В заключение посмотрим, в изображении того же кн. Чарторыйского, на фигуру поляка перед эпохою падения, на этого испорченного и гибнущего ребенка, который поступил в суровую русскую школу. Он изображает графа Браницкого, устроителя Тарговицкой конфедерации, и говорит о нем: «Этот человек уронил себя тем, что содействовал гибели своего отечества. Придворный, запятнанный предосудительными поступками, тщеславный, без всяких принципов, жадный к богатству, он был поляк в душе и предпочел бы удовлетворять своим страстям и честолюбию в Польше, а не в другом месте. Он гордился Польшею, которую сам погубил, и сокрушался о ее унижении.
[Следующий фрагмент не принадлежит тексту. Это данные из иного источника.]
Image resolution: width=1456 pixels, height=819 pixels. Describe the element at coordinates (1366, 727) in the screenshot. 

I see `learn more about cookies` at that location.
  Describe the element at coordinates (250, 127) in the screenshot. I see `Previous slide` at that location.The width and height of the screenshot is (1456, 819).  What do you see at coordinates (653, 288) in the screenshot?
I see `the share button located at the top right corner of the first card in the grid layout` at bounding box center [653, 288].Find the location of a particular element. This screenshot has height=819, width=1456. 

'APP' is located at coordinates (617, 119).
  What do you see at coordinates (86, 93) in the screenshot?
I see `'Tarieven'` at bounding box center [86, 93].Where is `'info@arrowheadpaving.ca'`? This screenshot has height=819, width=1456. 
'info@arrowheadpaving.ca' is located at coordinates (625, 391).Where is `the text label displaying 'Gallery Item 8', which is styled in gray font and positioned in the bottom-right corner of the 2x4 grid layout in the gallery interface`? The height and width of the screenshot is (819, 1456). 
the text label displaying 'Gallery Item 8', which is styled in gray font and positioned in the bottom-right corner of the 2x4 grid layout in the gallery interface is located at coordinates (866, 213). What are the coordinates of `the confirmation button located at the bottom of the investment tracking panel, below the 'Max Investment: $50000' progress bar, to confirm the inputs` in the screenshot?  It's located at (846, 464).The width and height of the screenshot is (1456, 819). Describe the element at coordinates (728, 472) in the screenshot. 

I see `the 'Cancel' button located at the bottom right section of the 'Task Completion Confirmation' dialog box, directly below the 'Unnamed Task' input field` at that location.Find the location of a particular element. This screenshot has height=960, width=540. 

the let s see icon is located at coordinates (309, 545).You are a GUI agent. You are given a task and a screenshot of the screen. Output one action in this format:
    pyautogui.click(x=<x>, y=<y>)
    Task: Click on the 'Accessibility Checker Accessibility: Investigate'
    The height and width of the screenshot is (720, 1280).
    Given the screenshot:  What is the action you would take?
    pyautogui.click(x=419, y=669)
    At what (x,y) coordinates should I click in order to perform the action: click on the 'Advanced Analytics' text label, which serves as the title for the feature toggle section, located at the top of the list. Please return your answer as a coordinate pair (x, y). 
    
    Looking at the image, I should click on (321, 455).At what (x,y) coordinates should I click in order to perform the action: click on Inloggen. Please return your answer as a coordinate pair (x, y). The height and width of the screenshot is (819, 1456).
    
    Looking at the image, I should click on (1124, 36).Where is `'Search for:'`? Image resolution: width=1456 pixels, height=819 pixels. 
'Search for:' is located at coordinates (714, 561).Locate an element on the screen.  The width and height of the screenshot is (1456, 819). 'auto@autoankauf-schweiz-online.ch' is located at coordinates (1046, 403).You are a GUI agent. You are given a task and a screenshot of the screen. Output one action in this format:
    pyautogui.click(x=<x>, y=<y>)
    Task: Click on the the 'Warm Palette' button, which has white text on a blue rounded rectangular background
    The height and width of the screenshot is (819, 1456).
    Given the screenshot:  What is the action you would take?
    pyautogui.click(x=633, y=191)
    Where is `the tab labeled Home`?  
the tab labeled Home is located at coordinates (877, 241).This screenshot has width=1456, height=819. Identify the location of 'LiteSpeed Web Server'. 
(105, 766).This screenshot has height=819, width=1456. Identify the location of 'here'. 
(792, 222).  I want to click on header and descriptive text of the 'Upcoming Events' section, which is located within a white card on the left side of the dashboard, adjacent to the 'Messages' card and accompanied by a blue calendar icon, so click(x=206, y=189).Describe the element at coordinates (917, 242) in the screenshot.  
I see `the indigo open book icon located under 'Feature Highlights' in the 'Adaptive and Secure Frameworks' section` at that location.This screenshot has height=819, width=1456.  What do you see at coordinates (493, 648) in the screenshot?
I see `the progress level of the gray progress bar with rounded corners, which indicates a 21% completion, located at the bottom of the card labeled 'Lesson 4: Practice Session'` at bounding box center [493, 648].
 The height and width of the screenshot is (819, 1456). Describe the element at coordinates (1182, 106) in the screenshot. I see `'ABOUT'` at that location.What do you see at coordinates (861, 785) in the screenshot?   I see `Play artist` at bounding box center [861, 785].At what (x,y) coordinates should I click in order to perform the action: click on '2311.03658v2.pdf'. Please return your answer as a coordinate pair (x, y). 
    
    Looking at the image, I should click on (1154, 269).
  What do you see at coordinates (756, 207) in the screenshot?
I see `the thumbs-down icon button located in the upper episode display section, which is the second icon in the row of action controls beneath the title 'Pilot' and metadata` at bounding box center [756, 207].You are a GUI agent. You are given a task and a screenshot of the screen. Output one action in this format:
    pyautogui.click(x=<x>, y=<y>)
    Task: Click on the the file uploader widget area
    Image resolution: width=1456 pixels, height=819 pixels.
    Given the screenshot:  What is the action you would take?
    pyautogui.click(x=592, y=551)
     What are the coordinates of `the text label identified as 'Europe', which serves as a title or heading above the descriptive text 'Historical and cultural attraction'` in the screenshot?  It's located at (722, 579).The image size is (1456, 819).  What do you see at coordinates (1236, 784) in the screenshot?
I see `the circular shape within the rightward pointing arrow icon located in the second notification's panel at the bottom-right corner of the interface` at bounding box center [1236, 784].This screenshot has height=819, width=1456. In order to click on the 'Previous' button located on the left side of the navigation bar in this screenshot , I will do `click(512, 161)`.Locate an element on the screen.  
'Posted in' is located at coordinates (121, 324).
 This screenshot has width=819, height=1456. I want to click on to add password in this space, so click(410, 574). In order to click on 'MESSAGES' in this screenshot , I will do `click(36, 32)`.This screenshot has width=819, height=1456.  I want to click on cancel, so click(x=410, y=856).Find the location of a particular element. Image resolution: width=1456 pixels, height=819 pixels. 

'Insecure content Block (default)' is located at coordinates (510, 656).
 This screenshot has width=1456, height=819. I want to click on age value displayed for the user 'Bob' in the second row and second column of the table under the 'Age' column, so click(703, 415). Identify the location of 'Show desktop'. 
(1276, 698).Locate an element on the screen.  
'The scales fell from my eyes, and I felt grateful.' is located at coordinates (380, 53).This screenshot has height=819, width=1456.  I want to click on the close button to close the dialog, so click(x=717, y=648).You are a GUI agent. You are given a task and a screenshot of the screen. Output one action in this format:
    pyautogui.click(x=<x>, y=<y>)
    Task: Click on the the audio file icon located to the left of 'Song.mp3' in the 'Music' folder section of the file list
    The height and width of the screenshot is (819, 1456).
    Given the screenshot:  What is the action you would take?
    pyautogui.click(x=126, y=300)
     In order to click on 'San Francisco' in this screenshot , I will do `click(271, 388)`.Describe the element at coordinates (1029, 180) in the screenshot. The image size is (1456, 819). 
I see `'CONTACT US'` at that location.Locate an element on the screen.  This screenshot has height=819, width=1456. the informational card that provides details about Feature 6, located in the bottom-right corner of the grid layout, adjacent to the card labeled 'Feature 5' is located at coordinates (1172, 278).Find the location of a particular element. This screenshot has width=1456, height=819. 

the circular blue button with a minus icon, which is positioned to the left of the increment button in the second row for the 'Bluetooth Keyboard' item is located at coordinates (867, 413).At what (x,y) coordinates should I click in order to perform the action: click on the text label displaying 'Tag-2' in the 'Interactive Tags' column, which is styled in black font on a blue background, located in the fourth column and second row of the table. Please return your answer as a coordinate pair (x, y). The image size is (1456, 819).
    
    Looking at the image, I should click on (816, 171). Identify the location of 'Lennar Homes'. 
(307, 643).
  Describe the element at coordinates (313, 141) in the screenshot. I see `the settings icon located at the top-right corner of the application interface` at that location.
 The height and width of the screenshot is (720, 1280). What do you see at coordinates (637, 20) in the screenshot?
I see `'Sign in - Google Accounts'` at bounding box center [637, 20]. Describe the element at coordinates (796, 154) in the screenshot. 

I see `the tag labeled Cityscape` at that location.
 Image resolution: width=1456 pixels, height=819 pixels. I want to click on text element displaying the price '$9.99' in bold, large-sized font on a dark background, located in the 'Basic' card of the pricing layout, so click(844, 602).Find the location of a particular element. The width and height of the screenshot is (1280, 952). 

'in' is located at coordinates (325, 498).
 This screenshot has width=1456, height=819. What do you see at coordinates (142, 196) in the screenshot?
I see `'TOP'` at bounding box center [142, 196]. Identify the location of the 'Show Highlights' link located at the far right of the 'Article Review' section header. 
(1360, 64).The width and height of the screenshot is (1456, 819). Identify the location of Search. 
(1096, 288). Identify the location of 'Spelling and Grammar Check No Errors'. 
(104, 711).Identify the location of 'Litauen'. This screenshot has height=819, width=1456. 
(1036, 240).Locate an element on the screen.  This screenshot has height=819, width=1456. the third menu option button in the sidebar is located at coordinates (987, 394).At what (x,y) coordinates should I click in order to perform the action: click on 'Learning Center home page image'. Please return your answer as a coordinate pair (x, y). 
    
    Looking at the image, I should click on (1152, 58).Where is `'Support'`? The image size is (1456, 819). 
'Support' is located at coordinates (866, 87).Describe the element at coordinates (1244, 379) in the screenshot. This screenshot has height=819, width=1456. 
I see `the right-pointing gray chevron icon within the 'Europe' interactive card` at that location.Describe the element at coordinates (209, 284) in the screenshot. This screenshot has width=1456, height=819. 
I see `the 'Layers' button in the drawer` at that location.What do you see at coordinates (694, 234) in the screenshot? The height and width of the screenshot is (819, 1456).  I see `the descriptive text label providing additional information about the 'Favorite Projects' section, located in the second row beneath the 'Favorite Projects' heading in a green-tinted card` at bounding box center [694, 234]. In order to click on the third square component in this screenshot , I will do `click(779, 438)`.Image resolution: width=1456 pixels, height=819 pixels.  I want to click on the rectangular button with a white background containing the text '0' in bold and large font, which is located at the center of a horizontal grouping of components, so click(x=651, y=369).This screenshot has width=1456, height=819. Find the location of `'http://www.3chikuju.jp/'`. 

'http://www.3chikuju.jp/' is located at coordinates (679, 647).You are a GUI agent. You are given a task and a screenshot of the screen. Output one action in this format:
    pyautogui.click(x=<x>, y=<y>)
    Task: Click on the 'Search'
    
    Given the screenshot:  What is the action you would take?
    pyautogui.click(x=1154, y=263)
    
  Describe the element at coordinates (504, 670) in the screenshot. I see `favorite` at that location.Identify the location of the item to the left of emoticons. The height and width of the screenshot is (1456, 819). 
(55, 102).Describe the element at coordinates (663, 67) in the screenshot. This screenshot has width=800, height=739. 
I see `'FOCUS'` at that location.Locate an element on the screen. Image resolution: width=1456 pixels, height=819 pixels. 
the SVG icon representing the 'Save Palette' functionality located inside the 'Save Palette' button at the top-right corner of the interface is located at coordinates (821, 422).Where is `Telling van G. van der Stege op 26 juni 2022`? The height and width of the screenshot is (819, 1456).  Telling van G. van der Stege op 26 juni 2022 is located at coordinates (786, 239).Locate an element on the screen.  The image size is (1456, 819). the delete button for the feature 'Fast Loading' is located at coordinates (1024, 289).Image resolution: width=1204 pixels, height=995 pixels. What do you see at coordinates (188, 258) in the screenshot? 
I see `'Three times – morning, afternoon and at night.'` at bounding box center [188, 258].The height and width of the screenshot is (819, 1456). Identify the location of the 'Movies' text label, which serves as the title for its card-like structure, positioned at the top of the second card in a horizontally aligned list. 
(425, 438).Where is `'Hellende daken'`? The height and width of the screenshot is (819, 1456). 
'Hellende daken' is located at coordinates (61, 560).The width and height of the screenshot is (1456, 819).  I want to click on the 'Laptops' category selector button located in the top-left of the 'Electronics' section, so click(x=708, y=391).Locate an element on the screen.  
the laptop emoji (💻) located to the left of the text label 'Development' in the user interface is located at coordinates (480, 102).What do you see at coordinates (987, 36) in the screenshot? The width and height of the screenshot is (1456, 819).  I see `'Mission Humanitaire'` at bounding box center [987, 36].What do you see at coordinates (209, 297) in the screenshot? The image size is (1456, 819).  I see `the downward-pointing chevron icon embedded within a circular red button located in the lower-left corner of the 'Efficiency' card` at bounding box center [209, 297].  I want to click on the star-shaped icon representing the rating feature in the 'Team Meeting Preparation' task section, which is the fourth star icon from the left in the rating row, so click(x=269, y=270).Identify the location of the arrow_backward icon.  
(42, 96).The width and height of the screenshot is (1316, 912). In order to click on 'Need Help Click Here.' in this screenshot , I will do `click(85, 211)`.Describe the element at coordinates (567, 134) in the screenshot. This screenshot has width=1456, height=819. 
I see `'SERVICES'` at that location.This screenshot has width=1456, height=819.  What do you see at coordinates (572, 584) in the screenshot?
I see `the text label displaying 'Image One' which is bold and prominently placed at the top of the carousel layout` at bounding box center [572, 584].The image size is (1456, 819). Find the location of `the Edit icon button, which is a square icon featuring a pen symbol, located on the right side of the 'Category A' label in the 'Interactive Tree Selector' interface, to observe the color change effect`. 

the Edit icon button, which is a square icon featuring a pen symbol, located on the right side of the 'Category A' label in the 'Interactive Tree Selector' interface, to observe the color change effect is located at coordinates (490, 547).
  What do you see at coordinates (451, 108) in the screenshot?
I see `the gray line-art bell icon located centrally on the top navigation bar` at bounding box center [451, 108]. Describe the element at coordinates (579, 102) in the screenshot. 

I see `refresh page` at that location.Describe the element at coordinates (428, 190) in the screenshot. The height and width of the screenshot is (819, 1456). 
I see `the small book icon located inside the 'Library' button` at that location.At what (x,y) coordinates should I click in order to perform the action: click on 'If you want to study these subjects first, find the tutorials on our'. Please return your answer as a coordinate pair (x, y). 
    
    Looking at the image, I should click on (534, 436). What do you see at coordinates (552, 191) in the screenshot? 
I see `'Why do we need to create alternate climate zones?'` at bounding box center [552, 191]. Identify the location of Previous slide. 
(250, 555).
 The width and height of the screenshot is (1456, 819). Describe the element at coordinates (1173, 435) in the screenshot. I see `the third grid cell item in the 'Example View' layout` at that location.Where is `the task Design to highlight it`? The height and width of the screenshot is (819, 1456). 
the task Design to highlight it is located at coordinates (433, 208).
Он ненавидел русских, которых близко узнал, и, покоряясь их силе, мстил им презрением и беспощадным осмеянием их недостатков. В то же время он был чрезвычайно сердечен к близким ему людям, с которыми безнаказанно мог откровенничать. Его живое, своеобразное, чисто польское остроумие, его тонкая наблюдательность делали его разговор занимательным и веселым. Рассказывая анекдоты и оживляя их народными прибаутками, он имел дар по-своему их передавать, причем всячески избегал малейшего намека на злополучную Тарговицкую конфедерацию. Он очень любил вспоминать доброе старое время, и при этих воспоминаниях прежнего величия разом принимал вид магната. Впрочем, это величие мгновенно у него исчезало в кругу придворных, в присутствии которых он обращался в ничтожество… Он мог быть полезен нам (т. е. при русском дворе, куда Чарторыйский с братом приехал выпрашивать возвращения конфискованных имений) только своими советами, смысл которых заключался в словах: „терпение и покорность“. Мы с братом посетили его, по прибытии в Царское Село, и ожидали у него времени, назначенного нам для представления императрице. Он дал нам должное наставление. На наш вопрос, следует ли нам целовать руку императрице, он отвечал: „Целуйте все, что она прикажет, лишь бы только она возвратила ваши имения“. Он показал нам, как надо становиться на колено».
Вот замечательная амальгама некоторых внешних блесток и полного внутреннего разрушения. Кто усомнится в качествах школы, которая нужна была для таких испорченных и таких дурных детей?
Впервые опубликовано: Свет. СПб., 1896. 9 нояб. № 300. Без подписи и заглавия.